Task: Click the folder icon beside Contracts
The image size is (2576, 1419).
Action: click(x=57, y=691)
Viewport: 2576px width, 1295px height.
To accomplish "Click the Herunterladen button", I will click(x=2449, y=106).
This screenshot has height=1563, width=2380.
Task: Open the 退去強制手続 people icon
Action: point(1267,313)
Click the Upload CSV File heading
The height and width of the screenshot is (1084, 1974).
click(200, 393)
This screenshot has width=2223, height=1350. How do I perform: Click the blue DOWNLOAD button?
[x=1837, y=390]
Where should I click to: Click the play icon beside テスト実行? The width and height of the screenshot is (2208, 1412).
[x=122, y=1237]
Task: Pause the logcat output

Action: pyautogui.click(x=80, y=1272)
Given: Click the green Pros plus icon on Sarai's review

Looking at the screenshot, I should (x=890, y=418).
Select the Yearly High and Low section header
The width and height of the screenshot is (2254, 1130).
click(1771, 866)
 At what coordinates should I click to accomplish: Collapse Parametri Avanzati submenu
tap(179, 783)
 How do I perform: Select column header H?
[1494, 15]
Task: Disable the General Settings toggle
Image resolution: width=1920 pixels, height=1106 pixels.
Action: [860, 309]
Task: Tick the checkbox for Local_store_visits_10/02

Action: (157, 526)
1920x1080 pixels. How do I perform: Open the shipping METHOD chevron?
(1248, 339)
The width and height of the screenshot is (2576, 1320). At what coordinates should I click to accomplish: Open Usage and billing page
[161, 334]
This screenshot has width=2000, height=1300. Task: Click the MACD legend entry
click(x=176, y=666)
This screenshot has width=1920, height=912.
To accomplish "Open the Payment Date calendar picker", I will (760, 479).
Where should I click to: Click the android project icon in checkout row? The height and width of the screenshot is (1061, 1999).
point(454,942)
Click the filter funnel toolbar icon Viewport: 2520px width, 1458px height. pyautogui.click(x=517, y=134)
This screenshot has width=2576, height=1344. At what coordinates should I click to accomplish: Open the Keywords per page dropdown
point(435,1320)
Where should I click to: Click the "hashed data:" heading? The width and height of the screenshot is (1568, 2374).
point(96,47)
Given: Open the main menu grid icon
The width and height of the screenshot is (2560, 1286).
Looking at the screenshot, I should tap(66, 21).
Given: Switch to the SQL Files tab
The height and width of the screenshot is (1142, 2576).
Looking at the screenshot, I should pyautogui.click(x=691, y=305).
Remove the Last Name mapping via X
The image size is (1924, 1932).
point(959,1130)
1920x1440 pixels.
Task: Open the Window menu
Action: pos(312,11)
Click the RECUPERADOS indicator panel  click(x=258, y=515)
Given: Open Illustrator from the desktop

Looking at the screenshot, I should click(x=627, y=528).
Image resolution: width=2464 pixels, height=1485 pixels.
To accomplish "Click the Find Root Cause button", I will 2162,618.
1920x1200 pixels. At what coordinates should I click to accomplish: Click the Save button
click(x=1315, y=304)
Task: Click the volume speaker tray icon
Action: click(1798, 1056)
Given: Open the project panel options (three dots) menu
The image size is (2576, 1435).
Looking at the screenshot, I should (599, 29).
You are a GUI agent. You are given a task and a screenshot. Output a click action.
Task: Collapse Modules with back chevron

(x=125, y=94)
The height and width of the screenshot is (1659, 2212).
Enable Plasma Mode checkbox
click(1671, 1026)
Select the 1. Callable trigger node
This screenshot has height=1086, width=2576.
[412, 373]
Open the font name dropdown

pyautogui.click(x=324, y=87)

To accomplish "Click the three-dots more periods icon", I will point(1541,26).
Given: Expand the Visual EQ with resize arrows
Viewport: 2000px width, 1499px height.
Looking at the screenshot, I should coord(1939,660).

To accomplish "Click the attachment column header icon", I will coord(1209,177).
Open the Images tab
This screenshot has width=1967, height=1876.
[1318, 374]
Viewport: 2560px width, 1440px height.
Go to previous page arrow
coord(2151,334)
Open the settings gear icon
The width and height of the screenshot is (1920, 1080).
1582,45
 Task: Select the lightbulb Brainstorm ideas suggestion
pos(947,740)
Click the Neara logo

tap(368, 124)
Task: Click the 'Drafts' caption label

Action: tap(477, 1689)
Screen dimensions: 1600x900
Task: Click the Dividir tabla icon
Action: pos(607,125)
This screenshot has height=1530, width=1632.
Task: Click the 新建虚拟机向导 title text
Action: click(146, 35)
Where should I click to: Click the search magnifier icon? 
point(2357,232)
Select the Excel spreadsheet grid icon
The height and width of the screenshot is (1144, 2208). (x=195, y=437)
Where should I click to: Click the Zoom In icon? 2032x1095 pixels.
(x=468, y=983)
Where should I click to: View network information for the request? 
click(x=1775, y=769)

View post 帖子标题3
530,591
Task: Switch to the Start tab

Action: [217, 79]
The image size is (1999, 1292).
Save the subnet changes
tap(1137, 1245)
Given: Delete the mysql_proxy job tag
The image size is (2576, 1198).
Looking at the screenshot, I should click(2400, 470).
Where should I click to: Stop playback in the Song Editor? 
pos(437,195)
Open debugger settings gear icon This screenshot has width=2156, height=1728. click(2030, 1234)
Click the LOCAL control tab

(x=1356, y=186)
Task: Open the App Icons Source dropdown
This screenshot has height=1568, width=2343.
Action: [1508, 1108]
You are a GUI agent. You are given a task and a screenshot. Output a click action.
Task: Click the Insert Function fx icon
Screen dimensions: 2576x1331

◆ ◆ ◆ ◆

[TASK OBJECTIVE]: Restate word for word the lines running from the line that holds "Given: Delete the mysql_proxy job tag" to the final line of the entries.

[ANSWER BOX]:
Given: Delete the mysql_proxy job tag
The image size is (2576, 1198).
Looking at the screenshot, I should click(2400, 470).
Where should I click to: Stop playback in the Song Editor? 
pos(437,195)
Open debugger settings gear icon This screenshot has width=2156, height=1728. click(2030, 1234)
Click the LOCAL control tab

(x=1356, y=186)
Task: Open the App Icons Source dropdown
This screenshot has height=1568, width=2343.
Action: [1508, 1108]
You are a GUI agent. You are given a task and a screenshot. Output a click action.
Task: Click the Insert Function fx icon
Screen dimensions: 2576x1331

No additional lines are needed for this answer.